Reproduce the material that follows, please, but only from its first line to the line containing "알림마당 (1301, 86)", inclusive.

• MATERIAL PROVIDED:
----------

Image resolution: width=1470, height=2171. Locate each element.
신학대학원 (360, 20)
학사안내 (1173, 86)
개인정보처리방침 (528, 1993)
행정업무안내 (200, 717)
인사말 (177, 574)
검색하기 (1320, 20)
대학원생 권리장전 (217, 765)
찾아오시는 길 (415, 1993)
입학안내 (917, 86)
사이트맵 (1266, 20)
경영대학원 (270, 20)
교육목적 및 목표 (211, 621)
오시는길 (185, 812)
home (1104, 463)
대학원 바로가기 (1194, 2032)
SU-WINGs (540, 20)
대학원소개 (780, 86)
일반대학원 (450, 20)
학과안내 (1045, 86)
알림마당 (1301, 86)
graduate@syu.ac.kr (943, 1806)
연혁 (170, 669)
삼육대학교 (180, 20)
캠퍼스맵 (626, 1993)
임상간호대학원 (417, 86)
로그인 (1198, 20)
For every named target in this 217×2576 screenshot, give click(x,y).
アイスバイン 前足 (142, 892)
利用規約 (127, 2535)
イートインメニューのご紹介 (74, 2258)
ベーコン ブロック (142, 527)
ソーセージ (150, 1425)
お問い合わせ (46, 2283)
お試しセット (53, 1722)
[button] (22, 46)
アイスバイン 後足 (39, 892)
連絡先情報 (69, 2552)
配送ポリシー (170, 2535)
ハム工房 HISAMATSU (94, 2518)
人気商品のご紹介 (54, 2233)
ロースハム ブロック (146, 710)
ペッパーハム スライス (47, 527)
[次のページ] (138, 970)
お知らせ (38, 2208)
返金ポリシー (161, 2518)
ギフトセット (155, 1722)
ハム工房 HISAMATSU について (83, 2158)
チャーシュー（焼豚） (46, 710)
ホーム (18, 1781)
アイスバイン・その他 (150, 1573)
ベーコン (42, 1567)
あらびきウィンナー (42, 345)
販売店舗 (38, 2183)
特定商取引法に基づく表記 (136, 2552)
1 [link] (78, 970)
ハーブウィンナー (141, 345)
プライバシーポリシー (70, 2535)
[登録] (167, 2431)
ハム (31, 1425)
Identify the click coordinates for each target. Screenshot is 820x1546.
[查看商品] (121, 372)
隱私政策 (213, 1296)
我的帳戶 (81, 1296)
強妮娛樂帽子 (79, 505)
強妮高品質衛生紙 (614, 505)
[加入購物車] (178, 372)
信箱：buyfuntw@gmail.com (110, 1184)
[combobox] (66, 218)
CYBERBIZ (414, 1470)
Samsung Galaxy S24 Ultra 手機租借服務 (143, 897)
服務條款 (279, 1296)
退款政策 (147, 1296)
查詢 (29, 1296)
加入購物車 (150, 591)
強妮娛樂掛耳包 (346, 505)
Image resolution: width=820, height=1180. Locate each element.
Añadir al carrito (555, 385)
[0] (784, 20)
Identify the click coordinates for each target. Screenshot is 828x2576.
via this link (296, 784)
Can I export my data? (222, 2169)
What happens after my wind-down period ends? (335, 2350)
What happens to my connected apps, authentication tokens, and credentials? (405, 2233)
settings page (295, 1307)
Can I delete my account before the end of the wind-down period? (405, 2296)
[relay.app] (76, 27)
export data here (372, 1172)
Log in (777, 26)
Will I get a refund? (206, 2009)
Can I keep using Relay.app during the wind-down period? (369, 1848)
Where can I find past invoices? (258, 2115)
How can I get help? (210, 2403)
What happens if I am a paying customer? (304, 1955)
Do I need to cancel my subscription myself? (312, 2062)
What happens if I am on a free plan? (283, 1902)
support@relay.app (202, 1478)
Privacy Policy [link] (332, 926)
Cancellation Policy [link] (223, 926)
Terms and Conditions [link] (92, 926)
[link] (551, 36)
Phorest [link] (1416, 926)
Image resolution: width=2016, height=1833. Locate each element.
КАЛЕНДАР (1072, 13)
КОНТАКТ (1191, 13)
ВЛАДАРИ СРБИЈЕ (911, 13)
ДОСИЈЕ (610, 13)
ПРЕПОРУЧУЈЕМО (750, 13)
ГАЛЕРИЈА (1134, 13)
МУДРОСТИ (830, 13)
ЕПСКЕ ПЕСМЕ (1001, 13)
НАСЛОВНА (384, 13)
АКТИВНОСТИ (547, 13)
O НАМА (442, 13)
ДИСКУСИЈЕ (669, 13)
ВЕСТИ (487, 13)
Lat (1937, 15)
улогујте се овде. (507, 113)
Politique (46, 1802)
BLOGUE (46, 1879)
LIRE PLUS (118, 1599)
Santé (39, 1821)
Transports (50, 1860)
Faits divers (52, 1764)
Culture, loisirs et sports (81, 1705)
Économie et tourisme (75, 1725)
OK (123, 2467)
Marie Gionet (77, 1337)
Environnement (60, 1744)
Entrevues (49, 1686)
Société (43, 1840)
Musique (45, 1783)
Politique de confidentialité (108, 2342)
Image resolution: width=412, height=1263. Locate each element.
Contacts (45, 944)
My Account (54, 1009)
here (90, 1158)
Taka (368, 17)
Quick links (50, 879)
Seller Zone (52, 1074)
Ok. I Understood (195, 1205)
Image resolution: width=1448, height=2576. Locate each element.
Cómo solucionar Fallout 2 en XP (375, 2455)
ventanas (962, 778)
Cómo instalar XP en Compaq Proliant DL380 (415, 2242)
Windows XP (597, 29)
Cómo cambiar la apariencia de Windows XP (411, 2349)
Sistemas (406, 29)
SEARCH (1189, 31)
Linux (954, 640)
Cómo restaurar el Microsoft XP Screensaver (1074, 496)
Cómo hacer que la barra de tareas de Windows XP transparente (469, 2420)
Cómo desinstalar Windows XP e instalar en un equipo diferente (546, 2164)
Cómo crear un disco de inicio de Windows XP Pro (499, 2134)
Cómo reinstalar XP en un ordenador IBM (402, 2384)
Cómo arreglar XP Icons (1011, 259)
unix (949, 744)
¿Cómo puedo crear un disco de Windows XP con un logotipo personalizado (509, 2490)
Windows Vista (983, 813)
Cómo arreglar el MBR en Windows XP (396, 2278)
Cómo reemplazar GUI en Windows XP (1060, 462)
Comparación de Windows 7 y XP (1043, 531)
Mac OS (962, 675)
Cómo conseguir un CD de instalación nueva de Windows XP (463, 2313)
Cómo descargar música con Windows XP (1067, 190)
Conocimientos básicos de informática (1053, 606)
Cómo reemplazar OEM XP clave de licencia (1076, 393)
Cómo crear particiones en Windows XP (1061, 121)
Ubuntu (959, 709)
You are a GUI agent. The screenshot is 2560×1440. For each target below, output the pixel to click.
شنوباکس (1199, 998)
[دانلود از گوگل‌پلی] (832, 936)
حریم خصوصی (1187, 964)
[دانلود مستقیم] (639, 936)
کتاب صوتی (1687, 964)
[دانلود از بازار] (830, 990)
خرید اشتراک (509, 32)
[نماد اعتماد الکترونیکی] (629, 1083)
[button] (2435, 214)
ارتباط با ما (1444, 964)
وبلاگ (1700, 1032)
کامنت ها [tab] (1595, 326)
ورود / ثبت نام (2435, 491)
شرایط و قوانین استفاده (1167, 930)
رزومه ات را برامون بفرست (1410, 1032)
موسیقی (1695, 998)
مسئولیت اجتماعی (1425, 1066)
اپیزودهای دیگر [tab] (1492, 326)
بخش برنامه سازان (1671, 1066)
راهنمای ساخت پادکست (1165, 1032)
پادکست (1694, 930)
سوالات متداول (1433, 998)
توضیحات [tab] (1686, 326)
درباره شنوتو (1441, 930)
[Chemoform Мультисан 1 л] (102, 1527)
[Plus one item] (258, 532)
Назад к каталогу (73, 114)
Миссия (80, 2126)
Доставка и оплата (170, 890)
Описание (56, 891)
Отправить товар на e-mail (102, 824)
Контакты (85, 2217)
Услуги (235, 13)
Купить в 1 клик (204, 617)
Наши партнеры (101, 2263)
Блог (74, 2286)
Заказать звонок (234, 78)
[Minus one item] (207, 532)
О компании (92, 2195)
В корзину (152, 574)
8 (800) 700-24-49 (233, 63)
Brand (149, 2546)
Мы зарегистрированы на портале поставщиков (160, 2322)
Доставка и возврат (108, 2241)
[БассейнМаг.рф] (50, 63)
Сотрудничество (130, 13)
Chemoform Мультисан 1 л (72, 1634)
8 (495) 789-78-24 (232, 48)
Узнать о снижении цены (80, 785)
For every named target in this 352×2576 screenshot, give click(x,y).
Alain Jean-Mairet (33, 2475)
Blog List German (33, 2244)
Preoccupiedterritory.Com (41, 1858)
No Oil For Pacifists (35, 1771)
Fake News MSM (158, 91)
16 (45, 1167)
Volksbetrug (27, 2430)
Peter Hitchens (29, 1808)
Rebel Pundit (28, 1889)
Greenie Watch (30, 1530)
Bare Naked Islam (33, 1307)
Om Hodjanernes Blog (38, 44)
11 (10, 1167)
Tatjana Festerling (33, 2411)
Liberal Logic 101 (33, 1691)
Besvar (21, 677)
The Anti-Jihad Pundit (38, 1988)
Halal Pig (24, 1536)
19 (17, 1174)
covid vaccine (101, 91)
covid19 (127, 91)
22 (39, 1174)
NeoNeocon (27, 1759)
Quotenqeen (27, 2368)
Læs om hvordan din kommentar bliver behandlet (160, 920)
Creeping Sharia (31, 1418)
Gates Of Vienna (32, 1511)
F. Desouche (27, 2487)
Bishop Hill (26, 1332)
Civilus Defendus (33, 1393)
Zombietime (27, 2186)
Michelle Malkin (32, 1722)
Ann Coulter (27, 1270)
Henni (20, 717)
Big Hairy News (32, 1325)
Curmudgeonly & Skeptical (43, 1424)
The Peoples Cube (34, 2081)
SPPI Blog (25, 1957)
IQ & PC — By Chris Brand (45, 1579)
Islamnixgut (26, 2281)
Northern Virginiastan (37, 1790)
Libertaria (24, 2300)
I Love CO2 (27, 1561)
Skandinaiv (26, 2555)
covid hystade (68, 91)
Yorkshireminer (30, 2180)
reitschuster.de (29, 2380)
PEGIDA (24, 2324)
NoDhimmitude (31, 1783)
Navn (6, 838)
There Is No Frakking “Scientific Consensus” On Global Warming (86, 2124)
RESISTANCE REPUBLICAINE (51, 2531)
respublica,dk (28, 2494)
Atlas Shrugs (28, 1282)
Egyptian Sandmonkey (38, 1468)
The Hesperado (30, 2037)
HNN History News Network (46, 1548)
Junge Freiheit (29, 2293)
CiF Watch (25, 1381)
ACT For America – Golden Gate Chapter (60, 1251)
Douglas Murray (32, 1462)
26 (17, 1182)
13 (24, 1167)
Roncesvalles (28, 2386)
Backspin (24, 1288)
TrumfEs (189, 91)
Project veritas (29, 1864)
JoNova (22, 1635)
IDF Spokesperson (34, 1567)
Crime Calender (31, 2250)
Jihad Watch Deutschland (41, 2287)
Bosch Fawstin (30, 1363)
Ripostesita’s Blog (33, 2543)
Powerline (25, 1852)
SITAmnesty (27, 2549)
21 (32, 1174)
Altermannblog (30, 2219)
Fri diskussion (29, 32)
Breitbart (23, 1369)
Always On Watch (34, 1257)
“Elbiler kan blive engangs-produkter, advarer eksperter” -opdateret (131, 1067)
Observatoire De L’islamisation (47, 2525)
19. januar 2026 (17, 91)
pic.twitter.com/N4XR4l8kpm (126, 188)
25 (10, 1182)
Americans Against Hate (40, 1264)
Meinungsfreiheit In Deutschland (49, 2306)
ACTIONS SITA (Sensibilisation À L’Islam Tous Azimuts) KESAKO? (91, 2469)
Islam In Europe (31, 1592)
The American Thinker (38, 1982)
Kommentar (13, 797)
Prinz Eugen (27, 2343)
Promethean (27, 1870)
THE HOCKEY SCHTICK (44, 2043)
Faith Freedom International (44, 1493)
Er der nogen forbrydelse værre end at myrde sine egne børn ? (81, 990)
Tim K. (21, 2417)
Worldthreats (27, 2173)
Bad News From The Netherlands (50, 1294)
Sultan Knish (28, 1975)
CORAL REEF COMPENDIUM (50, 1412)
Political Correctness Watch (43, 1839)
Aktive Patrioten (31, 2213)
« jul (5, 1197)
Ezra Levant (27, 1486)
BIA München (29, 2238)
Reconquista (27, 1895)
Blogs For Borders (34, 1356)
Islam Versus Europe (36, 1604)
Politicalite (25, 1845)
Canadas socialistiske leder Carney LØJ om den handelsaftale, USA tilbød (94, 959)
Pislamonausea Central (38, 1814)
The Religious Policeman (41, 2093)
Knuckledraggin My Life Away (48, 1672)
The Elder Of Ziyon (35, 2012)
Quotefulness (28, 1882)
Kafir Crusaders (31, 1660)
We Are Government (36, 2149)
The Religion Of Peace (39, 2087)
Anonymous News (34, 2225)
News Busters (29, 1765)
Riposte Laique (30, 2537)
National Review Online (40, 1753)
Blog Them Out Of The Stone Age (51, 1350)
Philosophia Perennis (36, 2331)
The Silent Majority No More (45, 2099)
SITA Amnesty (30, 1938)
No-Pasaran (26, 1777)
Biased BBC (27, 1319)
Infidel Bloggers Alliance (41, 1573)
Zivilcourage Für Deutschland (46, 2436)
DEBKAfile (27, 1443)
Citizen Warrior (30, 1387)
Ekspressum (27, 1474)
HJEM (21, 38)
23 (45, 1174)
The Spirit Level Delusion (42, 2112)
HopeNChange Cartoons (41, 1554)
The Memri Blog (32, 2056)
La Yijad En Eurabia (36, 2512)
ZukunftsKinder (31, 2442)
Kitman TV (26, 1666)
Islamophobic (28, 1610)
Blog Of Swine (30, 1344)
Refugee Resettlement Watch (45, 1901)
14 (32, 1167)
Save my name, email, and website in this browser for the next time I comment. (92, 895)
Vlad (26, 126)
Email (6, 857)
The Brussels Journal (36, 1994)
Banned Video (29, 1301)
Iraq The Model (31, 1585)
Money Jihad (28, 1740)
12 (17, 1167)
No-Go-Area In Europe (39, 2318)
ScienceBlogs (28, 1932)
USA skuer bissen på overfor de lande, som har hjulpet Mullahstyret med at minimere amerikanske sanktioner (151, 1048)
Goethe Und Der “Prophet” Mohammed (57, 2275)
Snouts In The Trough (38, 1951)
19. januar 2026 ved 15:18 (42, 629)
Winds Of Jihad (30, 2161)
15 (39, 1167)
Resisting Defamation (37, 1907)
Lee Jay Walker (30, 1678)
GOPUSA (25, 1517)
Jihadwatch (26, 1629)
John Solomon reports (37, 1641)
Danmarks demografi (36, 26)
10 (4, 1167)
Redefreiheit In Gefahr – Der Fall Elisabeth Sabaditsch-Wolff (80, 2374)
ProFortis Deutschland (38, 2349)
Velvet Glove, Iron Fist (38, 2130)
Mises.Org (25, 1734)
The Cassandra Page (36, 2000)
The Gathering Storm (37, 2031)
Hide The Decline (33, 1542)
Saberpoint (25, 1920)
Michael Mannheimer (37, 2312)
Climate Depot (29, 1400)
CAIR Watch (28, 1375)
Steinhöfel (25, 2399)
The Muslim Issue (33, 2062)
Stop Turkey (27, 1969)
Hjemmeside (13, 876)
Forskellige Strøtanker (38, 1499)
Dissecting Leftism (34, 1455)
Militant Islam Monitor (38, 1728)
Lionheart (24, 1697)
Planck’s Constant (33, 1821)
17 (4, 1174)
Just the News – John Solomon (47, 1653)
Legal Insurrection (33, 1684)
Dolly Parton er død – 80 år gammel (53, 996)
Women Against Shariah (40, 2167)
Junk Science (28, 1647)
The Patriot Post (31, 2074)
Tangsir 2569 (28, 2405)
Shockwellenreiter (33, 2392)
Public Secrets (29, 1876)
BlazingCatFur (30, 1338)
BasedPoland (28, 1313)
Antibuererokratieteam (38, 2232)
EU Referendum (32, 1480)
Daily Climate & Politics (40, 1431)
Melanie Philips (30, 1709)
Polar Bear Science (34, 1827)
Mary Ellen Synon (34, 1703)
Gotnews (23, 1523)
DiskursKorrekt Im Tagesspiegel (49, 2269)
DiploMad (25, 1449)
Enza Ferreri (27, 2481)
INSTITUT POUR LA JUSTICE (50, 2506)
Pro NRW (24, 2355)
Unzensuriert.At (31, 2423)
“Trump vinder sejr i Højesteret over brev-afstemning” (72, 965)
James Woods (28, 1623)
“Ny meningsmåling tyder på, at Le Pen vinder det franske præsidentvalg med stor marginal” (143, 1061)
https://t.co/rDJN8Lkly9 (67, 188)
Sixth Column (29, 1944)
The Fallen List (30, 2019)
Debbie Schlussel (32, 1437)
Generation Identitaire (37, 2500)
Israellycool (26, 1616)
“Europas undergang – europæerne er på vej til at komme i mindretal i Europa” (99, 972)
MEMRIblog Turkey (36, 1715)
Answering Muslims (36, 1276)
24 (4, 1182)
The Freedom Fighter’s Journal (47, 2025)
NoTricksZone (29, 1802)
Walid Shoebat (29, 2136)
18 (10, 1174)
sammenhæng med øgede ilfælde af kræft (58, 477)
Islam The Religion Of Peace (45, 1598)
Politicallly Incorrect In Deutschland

----------

• RESPONSE:
Image resolution: width=1470, height=2171. Locate each element.
신학대학원 (360, 20)
학사안내 (1173, 86)
개인정보처리방침 (528, 1993)
행정업무안내 (200, 717)
인사말 (177, 574)
검색하기 (1320, 20)
대학원생 권리장전 (217, 765)
찾아오시는 길 (415, 1993)
입학안내 (917, 86)
사이트맵 (1266, 20)
경영대학원 (270, 20)
교육목적 및 목표 (211, 621)
오시는길 (185, 812)
home (1104, 463)
대학원 바로가기 (1194, 2032)
SU-WINGs (540, 20)
대학원소개 (780, 86)
일반대학원 (450, 20)
학과안내 (1045, 86)
알림마당 (1301, 86)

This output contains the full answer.